Still backing away from the professor, Chuck angled between the tables toward the front door. Sartore descended the last of the stairs. Perspiration seeped through tendrils of hair plastered to his forehead. The flames consumed the balcony and licked across the ceiling above.

“My mother wanted to tell the park officials about her discovery,” the professor said, the gun still trained on Chuck's chest. “She was convinced they would give her a share of the takings—and back then, they very well might have. But my father believed the park bosses would keep it all for themselves. My mother and father fought over the decision, ferociously. I was just a boy, hiding in the corner. My father made threats, waved a gun around, even threw my mother across the room. But she wouldn't leave him. She loved him no matter what he did to her. Then, one day, just like that, my mother was gone.”

“He killed her?”

Sartore continued as if Chuck hadn't spoken. “I would give anything to know she didn't do what my father said.
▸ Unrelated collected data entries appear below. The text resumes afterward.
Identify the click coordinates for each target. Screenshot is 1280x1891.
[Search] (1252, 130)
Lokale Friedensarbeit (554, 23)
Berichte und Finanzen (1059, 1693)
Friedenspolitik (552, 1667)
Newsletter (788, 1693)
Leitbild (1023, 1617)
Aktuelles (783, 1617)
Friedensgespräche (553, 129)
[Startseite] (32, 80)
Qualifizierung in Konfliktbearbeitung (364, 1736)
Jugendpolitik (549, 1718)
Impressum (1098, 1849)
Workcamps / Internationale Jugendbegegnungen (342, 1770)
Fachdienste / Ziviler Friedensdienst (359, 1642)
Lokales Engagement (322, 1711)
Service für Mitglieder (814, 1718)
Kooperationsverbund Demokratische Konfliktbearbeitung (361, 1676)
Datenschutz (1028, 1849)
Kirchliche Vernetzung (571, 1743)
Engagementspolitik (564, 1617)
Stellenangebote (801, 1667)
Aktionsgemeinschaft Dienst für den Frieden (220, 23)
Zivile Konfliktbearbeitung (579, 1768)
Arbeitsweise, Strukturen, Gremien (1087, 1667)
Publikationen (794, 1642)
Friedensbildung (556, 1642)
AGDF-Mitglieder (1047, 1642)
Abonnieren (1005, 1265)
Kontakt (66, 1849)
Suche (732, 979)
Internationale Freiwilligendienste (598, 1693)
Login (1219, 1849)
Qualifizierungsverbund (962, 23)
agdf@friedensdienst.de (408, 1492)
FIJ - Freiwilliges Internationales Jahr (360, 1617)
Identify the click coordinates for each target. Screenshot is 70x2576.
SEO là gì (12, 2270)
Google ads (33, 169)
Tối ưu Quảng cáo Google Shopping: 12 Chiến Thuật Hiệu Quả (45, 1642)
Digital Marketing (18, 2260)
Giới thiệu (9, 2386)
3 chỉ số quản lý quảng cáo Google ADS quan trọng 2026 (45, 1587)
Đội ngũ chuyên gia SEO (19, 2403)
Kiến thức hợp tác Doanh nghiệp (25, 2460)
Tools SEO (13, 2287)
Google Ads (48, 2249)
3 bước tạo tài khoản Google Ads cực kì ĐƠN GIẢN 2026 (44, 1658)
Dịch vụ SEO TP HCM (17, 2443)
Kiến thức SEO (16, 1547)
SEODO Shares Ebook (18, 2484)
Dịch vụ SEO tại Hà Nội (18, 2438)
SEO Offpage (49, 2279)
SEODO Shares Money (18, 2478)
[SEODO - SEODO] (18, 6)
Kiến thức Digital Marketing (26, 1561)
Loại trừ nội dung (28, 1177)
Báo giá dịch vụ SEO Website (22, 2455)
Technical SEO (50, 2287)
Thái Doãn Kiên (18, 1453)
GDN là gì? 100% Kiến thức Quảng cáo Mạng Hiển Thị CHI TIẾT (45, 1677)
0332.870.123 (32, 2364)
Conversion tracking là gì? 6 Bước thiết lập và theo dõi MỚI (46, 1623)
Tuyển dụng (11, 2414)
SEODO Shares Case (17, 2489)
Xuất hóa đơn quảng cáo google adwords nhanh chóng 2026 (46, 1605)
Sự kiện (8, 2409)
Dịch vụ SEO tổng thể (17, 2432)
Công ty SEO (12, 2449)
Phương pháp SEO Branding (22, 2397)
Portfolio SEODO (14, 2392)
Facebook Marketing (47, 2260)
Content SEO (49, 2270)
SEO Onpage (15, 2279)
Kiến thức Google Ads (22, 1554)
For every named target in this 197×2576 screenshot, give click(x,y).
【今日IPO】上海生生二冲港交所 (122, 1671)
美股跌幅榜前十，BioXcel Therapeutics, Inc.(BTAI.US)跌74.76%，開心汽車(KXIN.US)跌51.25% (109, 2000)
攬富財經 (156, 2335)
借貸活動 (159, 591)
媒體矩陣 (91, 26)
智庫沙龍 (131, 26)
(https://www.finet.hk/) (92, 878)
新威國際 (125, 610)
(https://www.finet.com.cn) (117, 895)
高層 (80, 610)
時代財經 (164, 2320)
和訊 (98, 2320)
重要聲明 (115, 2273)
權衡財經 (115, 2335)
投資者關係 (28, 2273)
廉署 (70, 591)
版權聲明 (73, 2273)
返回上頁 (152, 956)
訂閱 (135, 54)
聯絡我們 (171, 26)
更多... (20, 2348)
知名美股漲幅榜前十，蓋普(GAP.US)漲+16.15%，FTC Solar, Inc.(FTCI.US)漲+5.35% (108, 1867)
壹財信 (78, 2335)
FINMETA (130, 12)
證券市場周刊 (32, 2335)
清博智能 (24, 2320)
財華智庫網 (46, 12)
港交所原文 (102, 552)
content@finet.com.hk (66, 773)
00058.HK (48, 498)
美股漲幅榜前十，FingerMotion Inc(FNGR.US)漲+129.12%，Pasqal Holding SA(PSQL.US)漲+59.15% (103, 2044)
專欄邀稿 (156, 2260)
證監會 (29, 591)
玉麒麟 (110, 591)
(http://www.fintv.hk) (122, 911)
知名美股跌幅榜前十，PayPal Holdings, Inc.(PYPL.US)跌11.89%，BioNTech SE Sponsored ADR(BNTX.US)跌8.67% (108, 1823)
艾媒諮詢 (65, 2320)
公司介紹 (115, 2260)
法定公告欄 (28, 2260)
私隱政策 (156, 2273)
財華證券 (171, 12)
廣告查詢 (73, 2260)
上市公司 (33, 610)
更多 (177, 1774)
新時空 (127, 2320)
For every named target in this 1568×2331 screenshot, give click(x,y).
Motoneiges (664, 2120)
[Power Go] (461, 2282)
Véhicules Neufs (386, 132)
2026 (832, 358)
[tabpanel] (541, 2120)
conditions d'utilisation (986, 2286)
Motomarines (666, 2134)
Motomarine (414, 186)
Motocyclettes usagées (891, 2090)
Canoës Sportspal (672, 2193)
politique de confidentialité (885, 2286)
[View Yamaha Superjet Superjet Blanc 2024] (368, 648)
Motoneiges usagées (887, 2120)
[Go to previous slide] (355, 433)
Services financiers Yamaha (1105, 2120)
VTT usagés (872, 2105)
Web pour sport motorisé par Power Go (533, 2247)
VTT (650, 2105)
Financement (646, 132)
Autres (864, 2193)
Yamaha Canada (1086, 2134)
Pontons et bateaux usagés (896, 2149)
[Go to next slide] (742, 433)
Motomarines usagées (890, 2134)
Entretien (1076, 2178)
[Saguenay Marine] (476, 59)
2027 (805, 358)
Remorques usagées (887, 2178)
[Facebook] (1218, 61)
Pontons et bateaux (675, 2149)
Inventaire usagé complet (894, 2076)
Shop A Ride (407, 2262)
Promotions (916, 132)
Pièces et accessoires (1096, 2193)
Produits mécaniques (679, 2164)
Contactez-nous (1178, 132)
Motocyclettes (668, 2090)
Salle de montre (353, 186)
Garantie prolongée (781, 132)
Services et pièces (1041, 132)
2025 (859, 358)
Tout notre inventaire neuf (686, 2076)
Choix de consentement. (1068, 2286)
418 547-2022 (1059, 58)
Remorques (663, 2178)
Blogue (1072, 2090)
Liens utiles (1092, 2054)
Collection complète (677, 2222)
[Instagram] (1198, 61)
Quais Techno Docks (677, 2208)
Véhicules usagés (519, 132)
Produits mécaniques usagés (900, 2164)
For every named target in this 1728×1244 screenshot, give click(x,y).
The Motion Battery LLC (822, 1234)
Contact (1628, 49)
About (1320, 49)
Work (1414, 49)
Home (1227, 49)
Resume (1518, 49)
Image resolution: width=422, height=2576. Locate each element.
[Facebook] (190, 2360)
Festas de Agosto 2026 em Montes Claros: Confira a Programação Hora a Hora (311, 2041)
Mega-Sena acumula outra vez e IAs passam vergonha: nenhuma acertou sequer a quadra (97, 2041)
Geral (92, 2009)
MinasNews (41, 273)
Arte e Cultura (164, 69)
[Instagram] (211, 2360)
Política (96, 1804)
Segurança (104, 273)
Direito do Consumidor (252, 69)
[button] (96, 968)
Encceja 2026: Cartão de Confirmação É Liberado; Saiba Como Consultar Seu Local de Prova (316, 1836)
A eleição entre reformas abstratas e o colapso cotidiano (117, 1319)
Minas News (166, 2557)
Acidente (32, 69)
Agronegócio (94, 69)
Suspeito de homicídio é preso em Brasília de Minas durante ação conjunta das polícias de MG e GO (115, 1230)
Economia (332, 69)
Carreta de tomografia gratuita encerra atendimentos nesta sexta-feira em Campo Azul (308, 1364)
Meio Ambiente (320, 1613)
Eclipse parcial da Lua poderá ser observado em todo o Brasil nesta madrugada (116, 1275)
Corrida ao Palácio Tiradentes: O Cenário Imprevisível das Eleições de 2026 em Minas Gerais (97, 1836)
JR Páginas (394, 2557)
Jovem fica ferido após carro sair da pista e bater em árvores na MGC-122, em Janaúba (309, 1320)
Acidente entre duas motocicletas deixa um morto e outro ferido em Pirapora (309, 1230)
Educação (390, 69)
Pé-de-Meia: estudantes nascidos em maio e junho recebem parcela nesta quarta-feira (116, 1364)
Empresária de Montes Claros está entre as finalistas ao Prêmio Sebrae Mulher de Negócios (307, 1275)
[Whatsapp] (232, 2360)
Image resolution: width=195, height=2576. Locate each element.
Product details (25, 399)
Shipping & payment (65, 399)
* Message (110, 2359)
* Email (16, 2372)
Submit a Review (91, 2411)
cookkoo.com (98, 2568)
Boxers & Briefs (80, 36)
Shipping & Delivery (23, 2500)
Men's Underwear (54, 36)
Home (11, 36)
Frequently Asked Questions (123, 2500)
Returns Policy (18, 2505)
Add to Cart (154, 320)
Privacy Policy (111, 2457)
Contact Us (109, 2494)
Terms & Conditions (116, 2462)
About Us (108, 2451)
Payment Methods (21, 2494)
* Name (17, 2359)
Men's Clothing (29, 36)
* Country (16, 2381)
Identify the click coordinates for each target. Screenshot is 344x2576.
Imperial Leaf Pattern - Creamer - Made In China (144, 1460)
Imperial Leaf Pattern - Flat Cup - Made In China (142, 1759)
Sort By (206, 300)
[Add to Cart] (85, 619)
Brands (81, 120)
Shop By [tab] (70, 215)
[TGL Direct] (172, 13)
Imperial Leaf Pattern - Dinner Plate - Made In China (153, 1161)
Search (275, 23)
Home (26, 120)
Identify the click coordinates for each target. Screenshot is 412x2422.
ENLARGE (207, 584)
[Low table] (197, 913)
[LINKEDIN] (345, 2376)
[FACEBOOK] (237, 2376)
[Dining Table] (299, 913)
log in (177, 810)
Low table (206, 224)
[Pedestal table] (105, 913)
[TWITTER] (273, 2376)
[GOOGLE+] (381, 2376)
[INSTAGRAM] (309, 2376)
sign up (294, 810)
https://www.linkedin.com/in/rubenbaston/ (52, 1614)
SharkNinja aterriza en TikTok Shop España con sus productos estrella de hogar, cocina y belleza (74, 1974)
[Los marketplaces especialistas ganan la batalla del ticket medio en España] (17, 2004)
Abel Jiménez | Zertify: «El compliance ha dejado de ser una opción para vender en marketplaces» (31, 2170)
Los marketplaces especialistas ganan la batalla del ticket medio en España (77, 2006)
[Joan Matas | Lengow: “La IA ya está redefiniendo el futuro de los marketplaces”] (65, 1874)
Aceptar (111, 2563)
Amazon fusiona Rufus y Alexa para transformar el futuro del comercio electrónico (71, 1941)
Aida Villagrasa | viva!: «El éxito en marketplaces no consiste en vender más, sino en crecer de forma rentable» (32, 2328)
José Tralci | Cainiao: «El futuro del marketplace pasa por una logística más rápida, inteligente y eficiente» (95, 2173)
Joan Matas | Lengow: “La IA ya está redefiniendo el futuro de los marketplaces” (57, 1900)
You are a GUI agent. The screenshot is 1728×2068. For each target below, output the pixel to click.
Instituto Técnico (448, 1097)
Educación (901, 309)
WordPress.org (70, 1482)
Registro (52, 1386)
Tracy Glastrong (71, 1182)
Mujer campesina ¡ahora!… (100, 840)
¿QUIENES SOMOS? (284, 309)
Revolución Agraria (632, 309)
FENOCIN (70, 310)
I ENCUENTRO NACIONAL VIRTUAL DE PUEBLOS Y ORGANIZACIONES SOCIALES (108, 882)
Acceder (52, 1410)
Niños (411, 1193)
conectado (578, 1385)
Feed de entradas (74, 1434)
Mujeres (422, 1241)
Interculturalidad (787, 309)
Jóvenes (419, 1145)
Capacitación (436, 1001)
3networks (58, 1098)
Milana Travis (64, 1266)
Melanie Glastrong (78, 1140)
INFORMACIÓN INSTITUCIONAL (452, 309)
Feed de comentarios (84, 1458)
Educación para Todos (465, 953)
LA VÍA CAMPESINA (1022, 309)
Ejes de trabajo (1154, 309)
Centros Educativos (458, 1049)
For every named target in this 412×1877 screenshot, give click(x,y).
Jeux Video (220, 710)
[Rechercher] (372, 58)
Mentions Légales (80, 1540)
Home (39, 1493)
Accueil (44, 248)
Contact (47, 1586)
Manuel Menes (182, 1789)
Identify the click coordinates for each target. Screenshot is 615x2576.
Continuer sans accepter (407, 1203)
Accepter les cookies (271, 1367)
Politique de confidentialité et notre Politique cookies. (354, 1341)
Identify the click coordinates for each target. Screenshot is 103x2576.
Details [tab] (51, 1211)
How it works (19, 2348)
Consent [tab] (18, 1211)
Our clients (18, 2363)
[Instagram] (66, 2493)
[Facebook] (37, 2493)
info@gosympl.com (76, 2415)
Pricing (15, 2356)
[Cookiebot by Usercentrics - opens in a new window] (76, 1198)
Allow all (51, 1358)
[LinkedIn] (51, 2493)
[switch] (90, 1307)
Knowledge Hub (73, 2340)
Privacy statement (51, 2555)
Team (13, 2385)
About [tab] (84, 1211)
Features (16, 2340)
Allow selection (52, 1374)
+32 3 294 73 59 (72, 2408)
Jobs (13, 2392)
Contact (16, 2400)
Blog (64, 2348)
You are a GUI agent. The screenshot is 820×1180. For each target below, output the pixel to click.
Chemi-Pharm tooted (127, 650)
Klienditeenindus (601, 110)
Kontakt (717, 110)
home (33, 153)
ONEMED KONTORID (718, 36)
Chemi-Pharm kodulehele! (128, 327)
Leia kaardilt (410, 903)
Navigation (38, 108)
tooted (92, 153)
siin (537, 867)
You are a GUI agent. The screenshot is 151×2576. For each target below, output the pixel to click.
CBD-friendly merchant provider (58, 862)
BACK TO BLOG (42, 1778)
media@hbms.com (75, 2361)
He told people she'd abandoned me and run off. He stayed in town for a while, started buying things for himself. Clothes, a new car. But people began to talk—until, one day, he didn't come home either.

“He'd mined enough of the calaverite to set himself up for the rest of his life. It was easy to disappear in those days. My aunt and uncle took me in, and I was left to listen to all the whispers behind my back.”

“But you waited all these years,” Chuck said.

“I left town as soon as I was old enough. I wanted to get away, live my own life—which is exactly what I've done, and exactly what I would have continued to do if I hadn't met Kirina's mother.”

The horrible vision of Kirina being swallowed by the flames struck Chuck between the eyes. He forced the image to the back of his mind. “She really is—was—your daughter?” he asked again, playing for time.

He'd backed far enough between the tables by now to catch a glimpse of the fire advancing steadily down the first-floor corridor toward the common room. Overhead, flames from the second-floor hallway rolled far across the ceiling. Smoke gathered beneath the flames, twisting in wraith-like coils. Heat built in the room like an oven.

“Her mother left me when she became pregnant, though she never told me,” Sartore said. “I didn't know I had a daughter until one day last year when Kirina called. She said she'd always known about me, that I was the reason she'd chosen to study anthropology. I agreed to meet her. When I saw her, I knew. She was my mother all over again. It brought back everything I'd lost. I understood then that I never should have turned my back on my mother's discovery, her dream.”

“This whole summer was staged,” Chuck said in amazement.